• 题目 1
请把阅读材料中从“FAQ问答是智能对话系统(特”开始、一直到“参考NAACL2022论文)”为止的内容逐字照录下来。
• 题目 2
根据阅读材料，这个模型的训练方式为什么会和论文略有不同？请用一到三句话回答。
• 题目 3
阅读材料的代码范例里，support_set 中各条候选的 text 值分别是什么？请全部列出。

FAQ问答任务介绍

FAQ问答是智能对话系统(特别是垂直领域对话系统)的核心业务场景，业务专家基于经验或数据挖掘的结果，将用户会频繁问到的业务知识以Q&A的形式维护起来，称之为知识库，
当用户使用对话系统时，提问一个业务方面的问题，机器自动从知识库中找到最合适的回答。机器找答案的过程通常包含检索和排序两个阶段;

MGIMN FAQ问答模型以StructBERT预训练模型为底座，模型结构采用多粒度交互式匹配小样本模型(参考NAACL2022论文)
相对于StructBERT FAQ问答模型效果更优；

FAQ问答开发实践

模型描述

本模型以structbert-base-chinese预训练模型为底座，模型结构采用多粒度交互式匹配小样本模型结构（如下图所示），核心的模块主要有：Instance Matching Layer和Class-wise Aggregation Layer，
详细的模型结构设计请参考NAACL2022论文MGIMN:Multi-Grained Interactive Matching Network for Few-shot Text Classification，模型通过小样本meta-learning的训练方式，在海量数据上进行预训练(亿级)、微调(百万级)；适用于
FAQ问答任务和通用小样本分类任务；（说明：模型结构与论文中一致，但训练方式由于框架约束会略有差异）

期望模型使用方式及适用范围

如何使用

在安装完成ModelScope之后即可使用damo/nlp_mgimn_faq-question-answering_chinese-base的的FAQ问答能力

代码范例

from modelscope.pipelines import pipeline
from modelscope.utils.constant import Tasks

# query_set: query
# support_set: faq候选列表，一般实际应用场景中通过检索得到
faq_pipeline = pipeline(Tasks.faq_question_answering, 'damo/nlp_mgimn_faq-question-answering_chinese-base')
outputs = faq_pipeline({"query_set": ['如何使用优惠券', '在哪里领券', '购物评级怎么看'],
                   "support_set": [{'text': '卖品代金券怎么用', 'label': '2931733'}, 
                                   {'text': '怎么使用优惠券', 'label': '2931733'}, 
                                   {'text': '这个可以一起领吗', 'label': '3626004'}, 
                                   {'text': '付款时送的优惠券哪里领', 'label': '3626004'}, 
                                   {'text': '购物等级怎么长', 'label': '6344909'}, 
                                   {'text': '购物等级二心', 'label': '6344909'}]})

• 记录集
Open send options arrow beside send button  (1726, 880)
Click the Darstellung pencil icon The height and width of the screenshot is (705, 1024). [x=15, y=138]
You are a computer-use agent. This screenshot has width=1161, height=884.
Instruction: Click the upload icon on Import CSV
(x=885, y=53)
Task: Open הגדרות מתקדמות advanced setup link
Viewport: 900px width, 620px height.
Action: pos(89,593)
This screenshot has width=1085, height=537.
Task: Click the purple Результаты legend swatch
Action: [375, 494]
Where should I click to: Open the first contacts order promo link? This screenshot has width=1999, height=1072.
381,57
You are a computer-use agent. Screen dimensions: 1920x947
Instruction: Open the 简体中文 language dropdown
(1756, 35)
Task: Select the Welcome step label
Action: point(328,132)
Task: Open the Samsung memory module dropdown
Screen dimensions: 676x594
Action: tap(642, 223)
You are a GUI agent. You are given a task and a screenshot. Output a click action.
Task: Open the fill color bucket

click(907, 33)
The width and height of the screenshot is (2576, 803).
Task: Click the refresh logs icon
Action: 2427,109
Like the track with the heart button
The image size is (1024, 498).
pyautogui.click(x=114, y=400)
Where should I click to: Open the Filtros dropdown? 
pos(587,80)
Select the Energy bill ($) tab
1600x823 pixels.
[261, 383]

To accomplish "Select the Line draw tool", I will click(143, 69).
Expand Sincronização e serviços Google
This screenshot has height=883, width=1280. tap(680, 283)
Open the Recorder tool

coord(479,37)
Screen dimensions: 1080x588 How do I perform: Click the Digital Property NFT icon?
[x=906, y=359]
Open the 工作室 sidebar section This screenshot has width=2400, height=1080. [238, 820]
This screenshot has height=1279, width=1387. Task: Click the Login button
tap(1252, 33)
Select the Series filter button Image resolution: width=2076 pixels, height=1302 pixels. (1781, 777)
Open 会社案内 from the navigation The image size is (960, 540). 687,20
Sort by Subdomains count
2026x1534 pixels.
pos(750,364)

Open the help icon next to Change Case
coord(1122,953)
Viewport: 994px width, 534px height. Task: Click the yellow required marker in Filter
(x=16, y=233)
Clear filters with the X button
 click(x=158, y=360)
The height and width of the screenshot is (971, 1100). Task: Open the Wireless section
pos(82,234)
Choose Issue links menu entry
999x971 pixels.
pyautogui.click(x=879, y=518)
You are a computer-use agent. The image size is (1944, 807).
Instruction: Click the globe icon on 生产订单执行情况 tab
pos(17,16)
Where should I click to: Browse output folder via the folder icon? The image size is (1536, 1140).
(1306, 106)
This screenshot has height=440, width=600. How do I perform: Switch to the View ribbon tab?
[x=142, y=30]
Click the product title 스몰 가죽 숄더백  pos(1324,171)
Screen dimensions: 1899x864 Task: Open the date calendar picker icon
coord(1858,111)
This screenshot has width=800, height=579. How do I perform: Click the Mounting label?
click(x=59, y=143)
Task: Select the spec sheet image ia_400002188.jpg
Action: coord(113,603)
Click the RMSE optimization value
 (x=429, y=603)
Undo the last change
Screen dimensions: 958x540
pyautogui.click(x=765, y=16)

• 参考答案 1
FAQ问答是智能对话系统(特别是垂直领域对话系统)的核心业务场景，业务专家基于经验或数据挖掘的结果，将用户会频繁问到的业务知识以Q&A的形式维护起来，称之为知识库，
当用户使用对话系统时，提问一个业务方面的问题，机器自动从知识库中找到最合适的回答。机器找答案的过程通常包含检索和排序两个阶段;

MGIMN FAQ问答模型以StructBERT预训练模型为底座，模型结构采用多粒度交互式匹配小样本模型(参考NAACL2022论文)

• 参考答案 2
因为受到框架约束，模型的训练方式会与论文略有差异。模型结构本身与论文一致。

• 参考答案 3
卖品代金券怎么用
怎么使用优惠券
这个可以一起领吗
付款时送的优惠券哪里领
购物等级怎么长
购物等级二心